#### Records for this exercise
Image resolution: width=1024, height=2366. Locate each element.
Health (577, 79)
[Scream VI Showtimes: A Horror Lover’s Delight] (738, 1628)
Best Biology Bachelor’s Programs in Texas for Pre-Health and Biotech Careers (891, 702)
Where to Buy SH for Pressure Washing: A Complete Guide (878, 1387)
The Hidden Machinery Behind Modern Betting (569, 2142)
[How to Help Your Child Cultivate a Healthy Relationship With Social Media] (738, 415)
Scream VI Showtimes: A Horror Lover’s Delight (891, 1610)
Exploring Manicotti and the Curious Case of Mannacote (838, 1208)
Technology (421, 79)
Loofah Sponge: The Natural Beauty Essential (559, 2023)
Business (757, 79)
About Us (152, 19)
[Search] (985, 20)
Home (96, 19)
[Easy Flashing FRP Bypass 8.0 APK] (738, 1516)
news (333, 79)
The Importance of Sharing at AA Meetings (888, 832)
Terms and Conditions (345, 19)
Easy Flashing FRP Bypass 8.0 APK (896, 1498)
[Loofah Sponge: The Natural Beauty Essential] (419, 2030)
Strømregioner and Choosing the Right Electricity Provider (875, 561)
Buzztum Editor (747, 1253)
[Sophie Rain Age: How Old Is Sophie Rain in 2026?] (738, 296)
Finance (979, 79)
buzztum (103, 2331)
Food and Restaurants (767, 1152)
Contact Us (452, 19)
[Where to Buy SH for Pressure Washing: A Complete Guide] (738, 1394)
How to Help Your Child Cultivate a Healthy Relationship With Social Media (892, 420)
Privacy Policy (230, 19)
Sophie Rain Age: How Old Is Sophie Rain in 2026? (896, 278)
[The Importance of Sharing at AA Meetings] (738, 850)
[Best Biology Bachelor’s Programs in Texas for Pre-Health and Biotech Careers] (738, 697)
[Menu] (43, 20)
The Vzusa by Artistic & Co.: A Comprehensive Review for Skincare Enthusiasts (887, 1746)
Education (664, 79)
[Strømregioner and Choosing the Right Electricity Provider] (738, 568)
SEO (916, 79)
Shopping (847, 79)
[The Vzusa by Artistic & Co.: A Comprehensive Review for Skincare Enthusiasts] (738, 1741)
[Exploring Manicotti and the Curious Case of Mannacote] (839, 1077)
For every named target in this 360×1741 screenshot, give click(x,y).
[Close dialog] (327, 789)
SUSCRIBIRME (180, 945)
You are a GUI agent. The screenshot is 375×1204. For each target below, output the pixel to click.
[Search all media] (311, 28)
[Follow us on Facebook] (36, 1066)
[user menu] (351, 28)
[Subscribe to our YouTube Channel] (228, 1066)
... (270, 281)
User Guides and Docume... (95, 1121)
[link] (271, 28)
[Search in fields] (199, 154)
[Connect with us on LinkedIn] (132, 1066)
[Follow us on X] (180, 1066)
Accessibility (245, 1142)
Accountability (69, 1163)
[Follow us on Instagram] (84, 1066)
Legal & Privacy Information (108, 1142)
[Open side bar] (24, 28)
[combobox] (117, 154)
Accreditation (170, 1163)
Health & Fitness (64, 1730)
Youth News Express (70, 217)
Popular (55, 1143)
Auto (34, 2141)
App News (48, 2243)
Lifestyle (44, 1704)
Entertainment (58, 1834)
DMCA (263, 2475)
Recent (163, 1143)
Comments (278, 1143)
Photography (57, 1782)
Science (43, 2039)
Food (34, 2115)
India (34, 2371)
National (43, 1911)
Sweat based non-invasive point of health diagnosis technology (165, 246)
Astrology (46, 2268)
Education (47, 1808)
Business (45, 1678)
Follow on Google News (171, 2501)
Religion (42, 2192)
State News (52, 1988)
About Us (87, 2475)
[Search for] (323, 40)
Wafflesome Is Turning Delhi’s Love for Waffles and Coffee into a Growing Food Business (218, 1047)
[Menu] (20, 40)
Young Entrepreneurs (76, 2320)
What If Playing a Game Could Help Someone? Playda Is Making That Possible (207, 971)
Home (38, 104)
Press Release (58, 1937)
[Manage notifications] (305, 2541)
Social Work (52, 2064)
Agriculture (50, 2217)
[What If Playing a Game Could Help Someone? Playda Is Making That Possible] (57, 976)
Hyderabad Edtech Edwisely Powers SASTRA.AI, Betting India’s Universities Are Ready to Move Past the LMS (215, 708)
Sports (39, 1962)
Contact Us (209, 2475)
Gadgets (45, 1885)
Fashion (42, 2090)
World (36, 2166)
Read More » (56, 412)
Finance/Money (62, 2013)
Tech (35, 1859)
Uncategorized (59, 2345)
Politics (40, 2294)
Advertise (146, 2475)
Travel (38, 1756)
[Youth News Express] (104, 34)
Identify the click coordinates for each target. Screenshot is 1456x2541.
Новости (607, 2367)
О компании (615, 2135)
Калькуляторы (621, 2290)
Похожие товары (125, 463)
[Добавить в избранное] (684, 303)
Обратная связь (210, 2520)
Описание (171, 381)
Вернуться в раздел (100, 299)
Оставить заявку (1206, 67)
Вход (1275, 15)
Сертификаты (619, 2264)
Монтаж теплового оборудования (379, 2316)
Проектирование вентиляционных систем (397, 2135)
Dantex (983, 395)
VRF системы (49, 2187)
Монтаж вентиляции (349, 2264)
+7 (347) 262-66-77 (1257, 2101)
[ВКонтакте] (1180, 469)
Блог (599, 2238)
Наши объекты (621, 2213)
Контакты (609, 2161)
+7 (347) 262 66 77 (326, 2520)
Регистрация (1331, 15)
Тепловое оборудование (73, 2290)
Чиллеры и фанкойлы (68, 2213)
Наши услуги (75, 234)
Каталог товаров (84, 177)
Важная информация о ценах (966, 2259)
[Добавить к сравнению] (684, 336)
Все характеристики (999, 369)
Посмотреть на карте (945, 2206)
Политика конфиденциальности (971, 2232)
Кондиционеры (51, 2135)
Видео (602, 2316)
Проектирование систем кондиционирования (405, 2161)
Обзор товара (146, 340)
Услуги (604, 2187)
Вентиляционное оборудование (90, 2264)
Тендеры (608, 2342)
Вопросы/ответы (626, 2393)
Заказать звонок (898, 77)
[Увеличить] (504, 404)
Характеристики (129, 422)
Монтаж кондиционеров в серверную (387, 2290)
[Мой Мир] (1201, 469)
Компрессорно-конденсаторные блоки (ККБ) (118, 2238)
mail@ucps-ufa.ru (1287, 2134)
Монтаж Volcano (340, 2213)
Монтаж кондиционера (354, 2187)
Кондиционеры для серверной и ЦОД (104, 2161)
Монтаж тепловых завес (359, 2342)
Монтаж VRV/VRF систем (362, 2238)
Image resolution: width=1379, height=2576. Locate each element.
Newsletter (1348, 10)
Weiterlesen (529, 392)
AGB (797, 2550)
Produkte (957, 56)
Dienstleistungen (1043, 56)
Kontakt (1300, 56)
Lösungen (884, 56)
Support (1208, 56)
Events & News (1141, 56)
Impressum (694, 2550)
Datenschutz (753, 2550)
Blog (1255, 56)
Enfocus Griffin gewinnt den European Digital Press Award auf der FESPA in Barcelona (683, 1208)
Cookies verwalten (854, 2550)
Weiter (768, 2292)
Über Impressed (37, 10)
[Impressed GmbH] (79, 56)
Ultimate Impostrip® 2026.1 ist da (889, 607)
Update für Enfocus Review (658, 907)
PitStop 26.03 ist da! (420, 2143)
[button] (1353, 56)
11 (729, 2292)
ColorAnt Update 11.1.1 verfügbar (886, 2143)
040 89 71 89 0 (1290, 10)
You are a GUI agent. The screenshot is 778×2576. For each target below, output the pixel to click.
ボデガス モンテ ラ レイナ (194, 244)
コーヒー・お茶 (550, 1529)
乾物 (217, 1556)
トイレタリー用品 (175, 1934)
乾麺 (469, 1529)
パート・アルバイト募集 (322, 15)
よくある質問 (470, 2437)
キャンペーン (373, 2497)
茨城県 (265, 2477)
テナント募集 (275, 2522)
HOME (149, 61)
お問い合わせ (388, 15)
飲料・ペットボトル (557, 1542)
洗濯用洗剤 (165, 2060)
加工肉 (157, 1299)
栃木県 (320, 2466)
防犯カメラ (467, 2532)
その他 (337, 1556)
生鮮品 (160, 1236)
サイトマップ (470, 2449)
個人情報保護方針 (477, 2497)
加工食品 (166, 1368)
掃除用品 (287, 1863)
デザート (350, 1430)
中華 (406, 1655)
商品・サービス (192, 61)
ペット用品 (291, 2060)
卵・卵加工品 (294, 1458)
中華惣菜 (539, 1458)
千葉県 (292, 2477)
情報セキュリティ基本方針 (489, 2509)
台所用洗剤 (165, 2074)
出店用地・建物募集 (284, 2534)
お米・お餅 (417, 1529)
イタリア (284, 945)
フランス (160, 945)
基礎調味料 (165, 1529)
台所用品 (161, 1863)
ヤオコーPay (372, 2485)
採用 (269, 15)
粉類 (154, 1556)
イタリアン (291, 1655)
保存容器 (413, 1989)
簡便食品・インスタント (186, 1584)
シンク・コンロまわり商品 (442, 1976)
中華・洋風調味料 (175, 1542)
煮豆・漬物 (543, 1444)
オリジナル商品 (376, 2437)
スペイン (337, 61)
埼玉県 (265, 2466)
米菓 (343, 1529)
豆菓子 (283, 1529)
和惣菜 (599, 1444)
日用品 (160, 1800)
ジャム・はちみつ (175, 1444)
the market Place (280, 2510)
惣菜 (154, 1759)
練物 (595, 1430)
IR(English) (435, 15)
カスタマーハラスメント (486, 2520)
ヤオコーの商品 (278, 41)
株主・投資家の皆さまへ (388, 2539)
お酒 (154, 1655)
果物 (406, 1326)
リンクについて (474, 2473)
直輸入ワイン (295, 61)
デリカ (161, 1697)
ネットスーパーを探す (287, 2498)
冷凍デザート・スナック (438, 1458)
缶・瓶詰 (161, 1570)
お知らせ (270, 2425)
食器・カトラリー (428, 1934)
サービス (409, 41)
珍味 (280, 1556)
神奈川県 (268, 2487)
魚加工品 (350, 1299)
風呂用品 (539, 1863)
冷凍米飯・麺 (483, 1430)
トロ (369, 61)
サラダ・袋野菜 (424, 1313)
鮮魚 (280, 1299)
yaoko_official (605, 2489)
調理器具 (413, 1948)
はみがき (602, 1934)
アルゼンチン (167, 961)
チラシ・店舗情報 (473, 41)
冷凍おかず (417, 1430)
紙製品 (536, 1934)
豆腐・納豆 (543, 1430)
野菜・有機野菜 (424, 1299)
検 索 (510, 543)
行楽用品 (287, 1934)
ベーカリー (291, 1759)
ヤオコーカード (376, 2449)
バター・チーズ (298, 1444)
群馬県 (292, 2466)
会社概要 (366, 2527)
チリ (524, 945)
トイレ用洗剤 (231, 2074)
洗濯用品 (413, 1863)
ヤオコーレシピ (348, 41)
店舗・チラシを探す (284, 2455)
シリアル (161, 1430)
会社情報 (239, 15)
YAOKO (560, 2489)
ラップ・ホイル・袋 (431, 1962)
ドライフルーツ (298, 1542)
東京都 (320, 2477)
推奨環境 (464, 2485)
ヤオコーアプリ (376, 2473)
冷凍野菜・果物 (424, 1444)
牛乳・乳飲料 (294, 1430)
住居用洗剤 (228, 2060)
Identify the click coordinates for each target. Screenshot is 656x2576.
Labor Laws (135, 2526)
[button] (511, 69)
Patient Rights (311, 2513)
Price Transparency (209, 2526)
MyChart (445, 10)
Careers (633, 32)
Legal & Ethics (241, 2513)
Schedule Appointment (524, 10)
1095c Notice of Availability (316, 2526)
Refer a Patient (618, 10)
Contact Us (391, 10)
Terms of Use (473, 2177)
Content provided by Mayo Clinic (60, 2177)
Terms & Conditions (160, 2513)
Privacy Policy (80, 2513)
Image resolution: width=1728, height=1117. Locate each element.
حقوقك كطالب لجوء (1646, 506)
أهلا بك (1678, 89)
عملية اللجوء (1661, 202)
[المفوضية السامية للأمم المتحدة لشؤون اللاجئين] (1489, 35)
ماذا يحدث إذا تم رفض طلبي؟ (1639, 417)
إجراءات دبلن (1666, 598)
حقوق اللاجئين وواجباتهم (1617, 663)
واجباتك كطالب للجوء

#### Work instruction
Above are records; repeat only the lines starting at the line with "Контакты (609, 2161)" and ending at the line with "掃除用品 (287, 1863)", exactly as they appear, both included.

#### The answer
Контакты (609, 2161)
+7 (347) 262 66 77 (326, 2520)
Регистрация (1331, 15)
Тепловое оборудование (73, 2290)
Чиллеры и фанкойлы (68, 2213)
Наши услуги (75, 234)
Каталог товаров (84, 177)
Важная информация о ценах (966, 2259)
[Добавить к сравнению] (684, 336)
Все характеристики (999, 369)
Посмотреть на карте (945, 2206)
Политика конфиденциальности (971, 2232)
Кондиционеры (51, 2135)
Видео (602, 2316)
Проектирование систем кондиционирования (405, 2161)
Обзор товара (146, 340)
Услуги (604, 2187)
Вентиляционное оборудование (90, 2264)
Тендеры (608, 2342)
Вопросы/ответы (626, 2393)
Заказать звонок (898, 77)
[Увеличить] (504, 404)
Характеристики (129, 422)
Монтаж кондиционеров в серверную (387, 2290)
[Мой Мир] (1201, 469)
Компрессорно-конденсаторные блоки (ККБ) (118, 2238)
mail@ucps-ufa.ru (1287, 2134)
Монтаж Volcano (340, 2213)
Монтаж кондиционера (354, 2187)
Кондиционеры для серверной и ЦОД (104, 2161)
Монтаж тепловых завес (359, 2342)
Монтаж VRV/VRF систем (362, 2238)
Image resolution: width=1379, height=2576. Locate each element.
Newsletter (1348, 10)
Weiterlesen (529, 392)
AGB (797, 2550)
Produkte (957, 56)
Dienstleistungen (1043, 56)
Kontakt (1300, 56)
Lösungen (884, 56)
Support (1208, 56)
Events & News (1141, 56)
Impressum (694, 2550)
Datenschutz (753, 2550)
Blog (1255, 56)
Enfocus Griffin gewinnt den European Digital Press Award auf der FESPA in Barcelona (683, 1208)
Cookies verwalten (854, 2550)
Weiter (768, 2292)
Über Impressed (37, 10)
[Impressed GmbH] (79, 56)
Ultimate Impostrip® 2026.1 ist da (889, 607)
Update für Enfocus Review (658, 907)
PitStop 26.03 ist da! (420, 2143)
[button] (1353, 56)
11 (729, 2292)
ColorAnt Update 11.1.1 verfügbar (886, 2143)
040 89 71 89 0 (1290, 10)
You are a GUI agent. The screenshot is 778×2576. For each target below, output the pixel to click.
ボデガス モンテ ラ レイナ (194, 244)
コーヒー・お茶 (550, 1529)
乾物 (217, 1556)
トイレタリー用品 (175, 1934)
乾麺 (469, 1529)
パート・アルバイト募集 (322, 15)
よくある質問 (470, 2437)
キャンペーン (373, 2497)
茨城県 (265, 2477)
テナント募集 (275, 2522)
HOME (149, 61)
お問い合わせ (388, 15)
飲料・ペットボトル (557, 1542)
洗濯用洗剤 (165, 2060)
加工肉 (157, 1299)
栃木県 (320, 2466)
防犯カメラ (467, 2532)
その他 (337, 1556)
生鮮品 (160, 1236)
サイトマップ (470, 2449)
個人情報保護方針 (477, 2497)
加工食品 (166, 1368)
掃除用品 (287, 1863)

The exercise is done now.